Ce traité avec le Mercosur est également critiqué pour son impact sur l’environnement, accusé par ses détracteurs de favoriser la déforestation de l'Amazonie. Paradoxe, Bruxelles avait préparé un règlement européen sur la déforestation importée, mais le texte a été décalé d’un an par la Commission européenne en octobre dans la dernière ligne droite des discussions sur le traité. Au niveau mondial, 16 % de la déforestation est provoquée par les importations européennes évalue le WWF.

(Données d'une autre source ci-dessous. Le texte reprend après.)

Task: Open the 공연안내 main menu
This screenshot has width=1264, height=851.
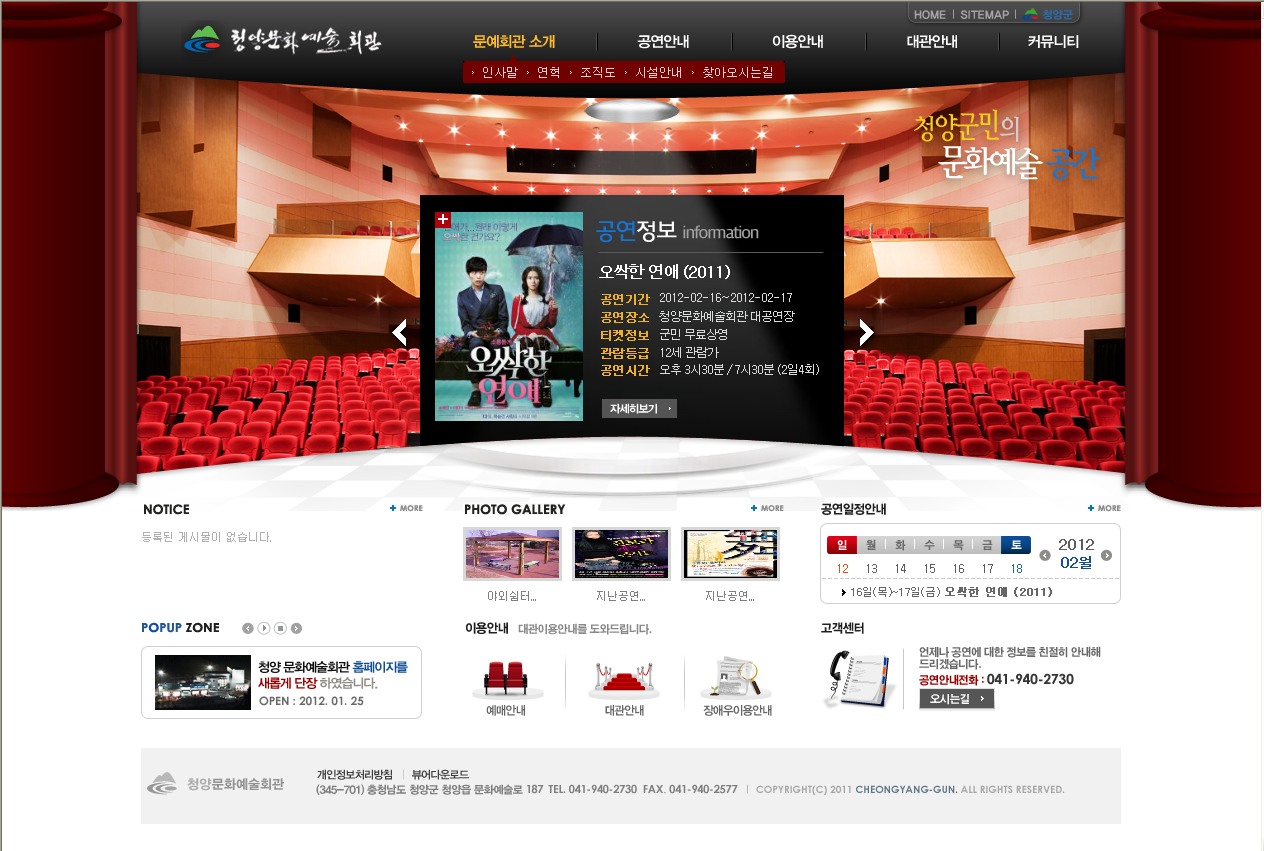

La Commission européenne se veut rassurante et envisage un "accord politique" fin novembre en marge du G20 au Brésil. Un accord complet interviendrait l’été prochain. La France est contre à ce stade. D’autres pays européens, eux sont pour, en particulier l’Allemagne voyant des opportunités pour l’industrie automobile ou chimique d’autant plus dans une perspective de guerre économique avec les Etats-Unis et la Chine. La confédération paysanne demande donc au gouvernement une prise de position catégorique "contre le texte, d’agir pour une minorité de blocage et de demander le retrait du mandat de négociation de l’UE" précise Laurence Marendola.
Si l’accord était signé avec le Mercosur, en principe, l'intégralité devrait être soumis à la procédure de ratification. C’est-à-dire un vote à l'unanimité des États membres, puis à un vote au Parlement européen et enfin une ratification par l'ensemble des 27. Mais, échaudée par le traité avec le Canada (CETA) la Commission pourrait également choisir de séparer le volet commercial du traité. Les accords commerciaux relevant de sa compétence exclusive. Dans cette hypothèse, il s’agirait d’un vote des Etats membres à la majorité qualifiée et ce serait plus compliqué pour Paris de le bloquer.